In his first interview in two years, Bill Cosby says he is now completely blind.
He told the National Newspaper Publishers Association news service that he woke up one morning two years ago and told wife Camille, "I can't see."
Doctors later told the comedian that nothing could be done to restore his vision, so he and his team were forced to improvise.
“When he would perform, we’d draw a wide straight yellow line from backstage to the chair on the stage and he’d rehearse the walk, hours before the show,” his longtime publicist, Andrew Wyatt, revealed to the NNPA.
The revelation comes less than one month before jury selection is scheduled to begin for his June criminal sexual assault trial in Pennsylvania. He is accused of drugging and molesting Temple University employee Andrea Constand at his home over a decade ago. He has consistently denied the charge, maintaining their encounter was consensual.
On Wednesday, one of his defense attorneys, Los Angeles-based Angela Agrusa, shared her team's campaign strategy with The Hollywood Reporter.
"It's like the court of public opinion has found him guilty, and our job as lawyers is we now have to convince not just the judge but also the public why the initial verdict is wrong," she told THR. "Ultimately we want to make it safe again to enjoy a great episode of The Cosby Show."
She added that her team plans to attack the reliability of the witnesses' memories over the 13-year gap between Cosby's 2004 encounter with Constand and the trial with the ultimate goal of rehabilitating his reputation.
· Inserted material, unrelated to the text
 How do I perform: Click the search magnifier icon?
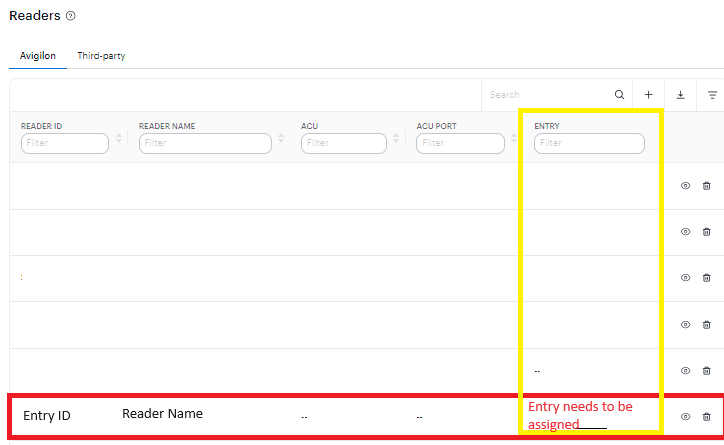pyautogui.click(x=619, y=95)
Both Agrusa and Cosby's interviews came on the heels of a public statement from the comedian's youngest daughter, 40-year-old Evin.
"We get all sorts of mixed-up messages in our society," she wrote on her father's Facebook page Wednesday morning. "We are told that we have fundamental rights to be innocent until proven guilty. But, if enough people think you are a bad person, you are branded a bad person and the media just reinforces that. My dad, like anyone in this country, deserves to be treated fairly under the law."